__WHAT THE EXERCISE ASKS__: Examine every line of the listing below. Count those containing "Consejería" and state only the result.

-.-.-

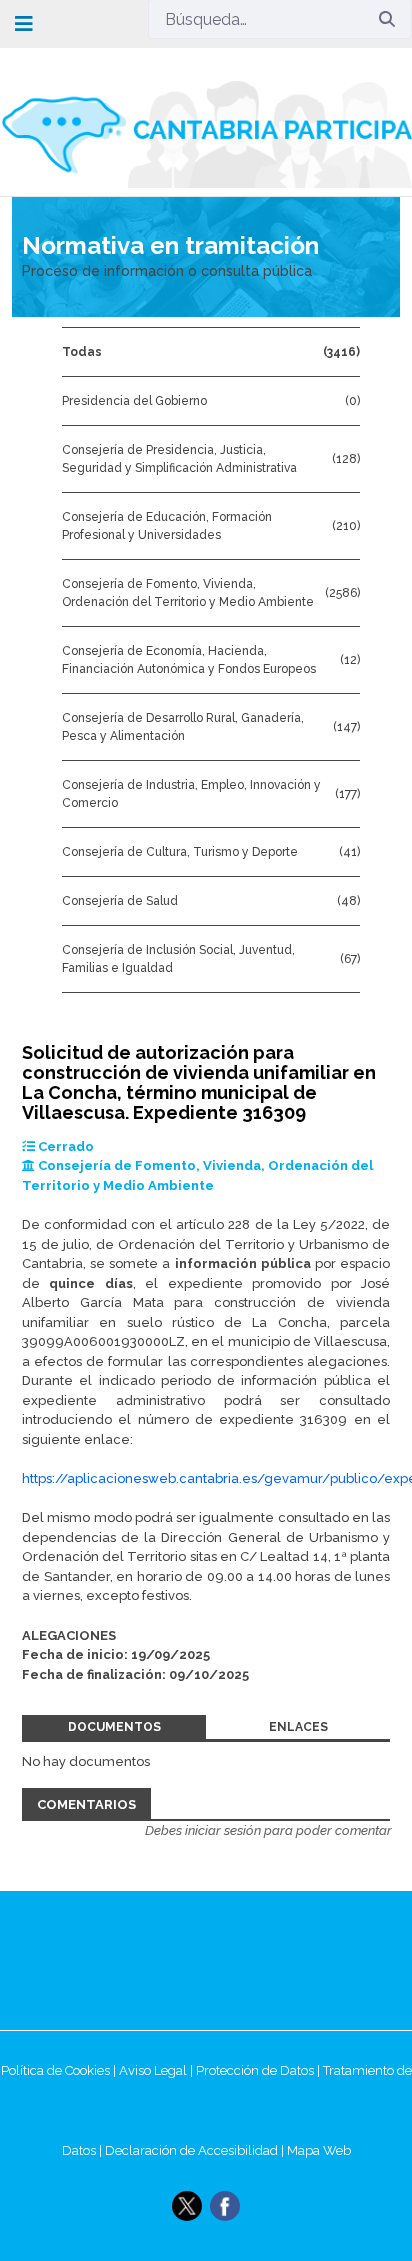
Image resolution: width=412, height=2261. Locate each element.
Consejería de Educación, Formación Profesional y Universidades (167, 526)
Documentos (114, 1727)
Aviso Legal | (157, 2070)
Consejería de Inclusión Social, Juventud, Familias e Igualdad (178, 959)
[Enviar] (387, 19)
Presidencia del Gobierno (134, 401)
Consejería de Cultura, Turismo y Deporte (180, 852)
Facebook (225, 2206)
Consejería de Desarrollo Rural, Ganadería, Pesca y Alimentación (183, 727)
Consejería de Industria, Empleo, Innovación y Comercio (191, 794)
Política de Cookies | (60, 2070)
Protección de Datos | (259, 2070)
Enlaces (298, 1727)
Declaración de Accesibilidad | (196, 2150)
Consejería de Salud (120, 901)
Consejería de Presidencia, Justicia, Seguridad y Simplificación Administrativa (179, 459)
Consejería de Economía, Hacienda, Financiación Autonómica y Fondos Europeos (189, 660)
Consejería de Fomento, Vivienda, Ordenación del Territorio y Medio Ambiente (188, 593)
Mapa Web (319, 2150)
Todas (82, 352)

-.-.-

__WRITTEN ANSWER__: 9